(Working data begins)
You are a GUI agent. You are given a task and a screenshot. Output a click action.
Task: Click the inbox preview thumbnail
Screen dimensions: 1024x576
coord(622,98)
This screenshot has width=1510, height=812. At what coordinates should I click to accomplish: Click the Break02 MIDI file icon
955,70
(Working data ends)
**Problem:** Retype the records, line for line.

**Answer:**
You are a GUI agent. You are given a task and a screenshot. Output a click action.
Task: Click the inbox preview thumbnail
Screen dimensions: 1024x576
coord(622,98)
This screenshot has width=1510, height=812. At what coordinates should I click to accomplish: Click the Break02 MIDI file icon
955,70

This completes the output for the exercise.